世界の現場で実感した<恐怖からの自由>の大切さ。- ぼくが「自由」を書きつづける理由のひとつ。 / by Jun Nakajima

人間の個としての「自由」ということを、真木悠介(見田宗介)の明晰な論稿によりながら、別のブログに書いた。

「テレオノミーの開放系」というコンセプトであり、真木悠介(見田宗介)の言葉で、再度、ふれておきたい。

このコンセプトは、『自我の起原』(岩波書店、1993年)の最終章で提示されているが、真木悠介(見田宗介)は別のところで、その主旨をつぎのようにより簡潔に書いている。

 

…<テレオノミーの開放系>とは…、人間の<自我>の脱目的性ということである。…生命世界の中で唯一人間の<自我>だけが、最初はこの個体(「自分」)自身を自己=目的化することをとおして、生成子の再生産という鉄の目的性から解放され、しかしそうなると個体は無目的のものとなるから、自己自身の絶対化(エゴイズム)からさえも自由な、どのような生きる目的をももつことができる存在となる。…

見田宗介「走れメロスー思考の方法論についてー」『現代思想』青土社、2016年9月号

 

ぼくたちは「個」として、その自我の起原から見ると、どのような生きる目的ももつことも/もたないこともできる存在である。

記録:
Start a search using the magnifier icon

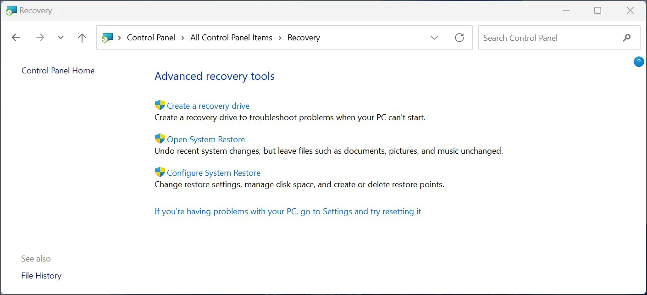point(627,38)
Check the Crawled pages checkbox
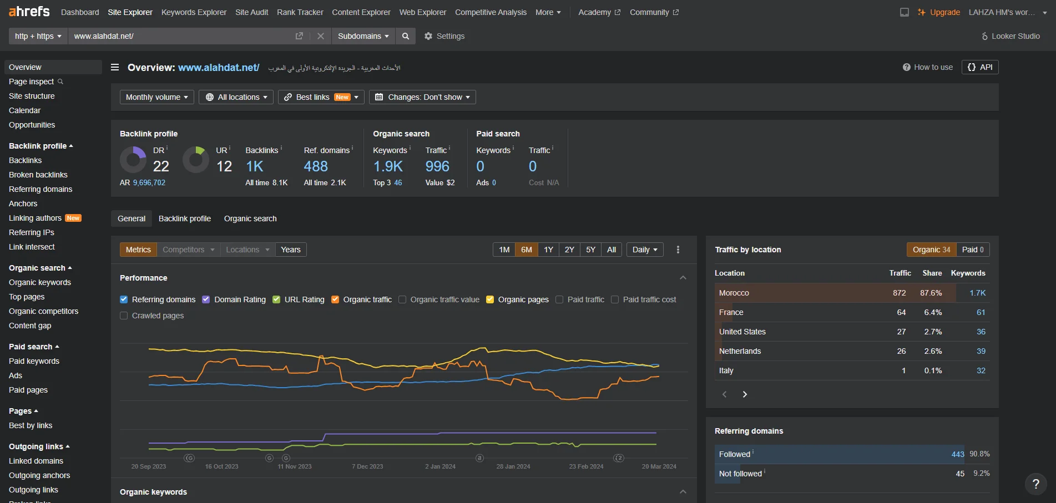 click(124, 316)
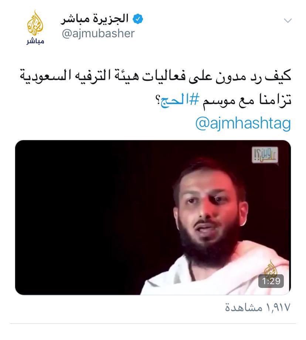Click the Al Jazeera watermark in video
The height and width of the screenshot is (340, 306).
271,268
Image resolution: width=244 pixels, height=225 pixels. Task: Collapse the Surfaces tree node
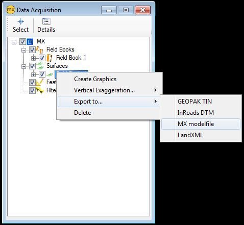coord(23,66)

**課題の内容**
1. 「自由」についての文章を読み、次の問いに答えてください。
(a) 『自我の起原』の出版社と刊行年は何ですか。
(b) 引用文が掲載された雑誌名と号は何ですか。
(c) 引用文によれば、<テレオノミーの開放系>とは人間の<自我>の何のことですか。
2. 「自由」についての文章から、「このコンセプトは、『自我の起」から「ないこともできる存在である。」までの部分を一字一句そのまま書き写してください。
3. 「自由」についての文章を、最後の文に続けて書き進めてください。
ここでは記録は使いません。

**解答**
1.
(a) 岩波書店、1993年
(b) 『現代思想』2016年9月号
(c) 脱目的性

2.
このコンセプトは、『自我の起原』(岩波書店、1993年)の最終章で提示されているが、真木悠介(見田宗介)は別のところで、その主旨をつぎのようにより簡潔に書いている。

 

…<テレオノミーの開放系>とは…、人間の<自我>の脱目的性ということである。…生命世界の中で唯一人間の<自我>だけが、最初はこの個体(「自分」)自身を自己=目的化することをとおして、生成子の再生産という鉄の目的性から解放され、しかしそうなると個体は無目的のものとなるから、自己自身の絶対化(エゴイズム)からさえも自由な、どのような生きる目的をももつことができる存在となる。…

見田宗介「走れメロスー思考の方法論についてー」『現代思想』青土社、2016年9月号

 

ぼくたちは「個」として、その自我の起原から見ると、どのような生きる目的ももつことも/もたないこともできる存在である。

3.
 

このことを書いていたら、「個」ではなく、社会における自由という次元において、<恐怖からの自由>ということ、その大切さを思った。

<恐怖からの自由>というコンセプトについては、大学院で途上国の開発問題を専門にしながら「自由論」の領域にどっぷりとつかっているときに出会う。

そのことを、ぼくの経験の軸において、深いところで理解したのは、大学院を終えて、NGO職員として、途上国、特に紛争地と言われる現場に出ていったときであった。

その現場で「自由ではない」ということがどういうものか、まるで手に取ることのできるような仕方で、ぼくは実感したのだ。

 

この現場での経験と<恐怖からの自由>については、昨年別のブログ(「大学で「自由論」に向き合い、世界で「自由」(「不自由」)を経験して。- 「恐怖からの自由」という視点から。」)で書いたので、一部を加筆修正して再掲する。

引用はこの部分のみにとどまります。